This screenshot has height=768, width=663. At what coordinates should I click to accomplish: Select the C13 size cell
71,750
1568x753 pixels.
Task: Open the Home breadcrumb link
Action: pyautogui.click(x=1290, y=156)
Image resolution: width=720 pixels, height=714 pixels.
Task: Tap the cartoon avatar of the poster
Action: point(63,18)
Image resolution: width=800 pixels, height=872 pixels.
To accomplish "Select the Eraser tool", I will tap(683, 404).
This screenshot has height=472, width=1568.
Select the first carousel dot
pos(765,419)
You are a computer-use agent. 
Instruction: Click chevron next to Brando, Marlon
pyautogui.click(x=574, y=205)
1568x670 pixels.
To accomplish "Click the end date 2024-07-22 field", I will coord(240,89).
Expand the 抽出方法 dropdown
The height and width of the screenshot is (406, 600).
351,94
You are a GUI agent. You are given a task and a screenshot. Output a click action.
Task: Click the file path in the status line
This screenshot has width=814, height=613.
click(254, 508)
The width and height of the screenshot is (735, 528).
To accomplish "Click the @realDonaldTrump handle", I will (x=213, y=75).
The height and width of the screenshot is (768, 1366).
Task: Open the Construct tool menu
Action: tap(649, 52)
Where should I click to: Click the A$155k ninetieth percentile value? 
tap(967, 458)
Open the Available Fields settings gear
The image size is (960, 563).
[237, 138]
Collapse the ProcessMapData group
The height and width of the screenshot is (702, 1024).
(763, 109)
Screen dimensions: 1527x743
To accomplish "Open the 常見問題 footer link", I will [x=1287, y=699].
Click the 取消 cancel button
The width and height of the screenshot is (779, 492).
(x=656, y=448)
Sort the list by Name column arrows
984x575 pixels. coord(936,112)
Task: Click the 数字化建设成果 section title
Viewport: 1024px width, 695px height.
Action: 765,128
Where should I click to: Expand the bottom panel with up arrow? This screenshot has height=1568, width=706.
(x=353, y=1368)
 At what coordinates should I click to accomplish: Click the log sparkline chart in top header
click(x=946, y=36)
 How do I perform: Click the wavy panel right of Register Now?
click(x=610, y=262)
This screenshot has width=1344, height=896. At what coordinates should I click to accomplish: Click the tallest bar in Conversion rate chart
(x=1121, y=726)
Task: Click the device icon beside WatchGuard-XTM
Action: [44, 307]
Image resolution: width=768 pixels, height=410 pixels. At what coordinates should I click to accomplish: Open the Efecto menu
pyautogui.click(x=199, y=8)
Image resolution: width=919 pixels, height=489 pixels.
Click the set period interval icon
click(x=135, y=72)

WORK TO BE COMPLETED: Throughout the material above, find lines holding the word "agent", then copy them.

WRITTEN SOLUTION:
You are a computer-use agent. 
You are a GUI agent. You are given a task and a screenshot. Output a click action.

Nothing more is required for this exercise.